Creepy missionary brother cousin wants take his share of the money and go to India to be a missionary there. Jane thinks a change of scenery would be good to get over all the terrible Rochester crap, so she asks to go with him. He says great... as long as she marries him! Because it would be weird to travel places and not be married! Also (as he very helpfully informs her) she wasn't made to be loved, but to bear children with her wide and womanly hips.

And for one terrible moment, Jane actually considers it, and thousands of nineteenth-century readers cried out in anguish.

Pictured: Jane goes running to Rochester's side.
Fortunately, at that very moment, she has an unearthly vision of Rochester calling out for her in despair! Our heroine remembers that she is supposed to be the Beauty to this man's Beast (and also that her creepy missionary cousin is a terrible person), and she takes off to find her true love.

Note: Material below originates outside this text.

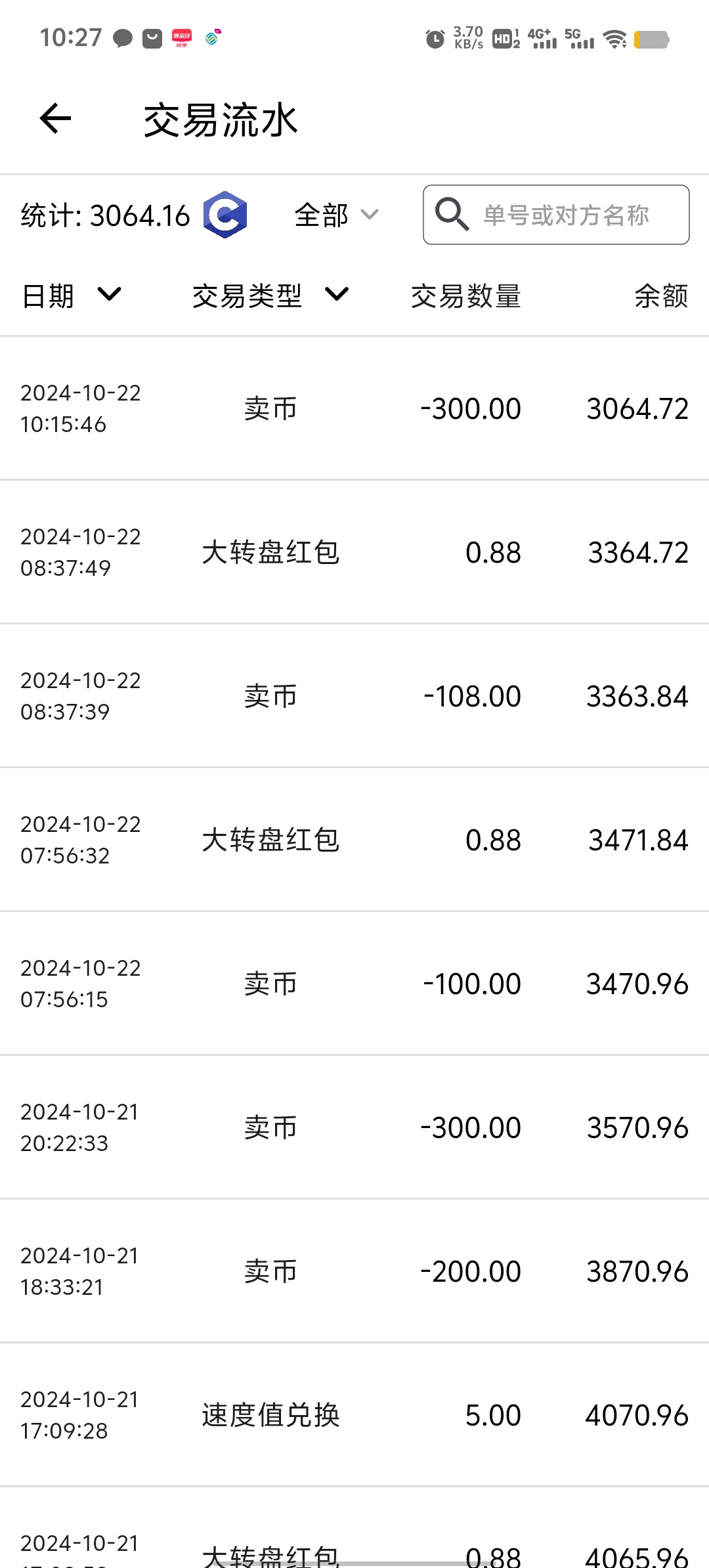Expand the 日期 sort dropdown
This screenshot has width=709, height=1568.
[x=71, y=295]
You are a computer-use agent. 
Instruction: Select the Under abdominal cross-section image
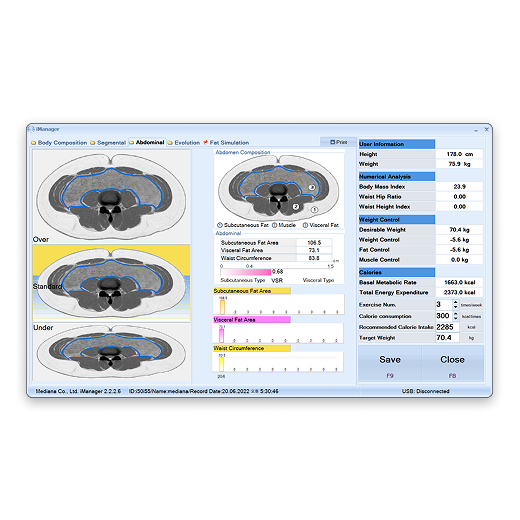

When Jane gets back in town, though, there's nothing left of Rochester's house but a smoking crater! No, no--creepy missionary didn't call down the fires of Sodom and Gomorrah to destroy his rival. What happened (as Jane learns) was that Rochester's firebug wife was up to her shenanigans again and burnt down the whole estate. Rochester saved all the household staff and went back to rescue his wife, but she punched him in the face and jumped off the roof, and the house collapsed on him. He survived--barely--but he's all burned and blind and also not as much of a jerk as before.

Jane of course goes whirling off to his side, and there's a really cute(??) scene where he doesn't believe it's really her because he can't see anything and he's apparently been dreaming of her for so long that he thinks he's just dreaming again. Jane finally stops teasing him and Rochester is like "tiny goblin woman, you've come back to me!" and everyone cries. And they can at last tie the knot, because he's no longer a bigamist and also Jane is filthy rich and won't be accused of golddigging anymore. The end.

***

Of all the Brontë books, I'd say that Jane Eyre is the most "readable" to people not normally enthused about period literature. Charlotte doesn't muck around with "low" accents the way that Emily does in Wuthering Heights, there's a reasonable amount of action, there are some really gorgeous bits of dialogue. 

Jane and Mr. Rochester in the 2011 film.
Several films of varying quality have been made, but I haven't seen them recently enough to give a recommendation. I know that the most recent (starring Mia Wasikowska and Michael "Sharkteeth Wifebeater" Fassbender) follows the book pretty closely, if my terrible summary makes you want to see it on the big screen. Additionally, Jean Rhys wrote a version of the story from the perspective of Rochester's wife, in her book Wide Sargasso Sea.

My apologies to offended English majors everywhere for this post.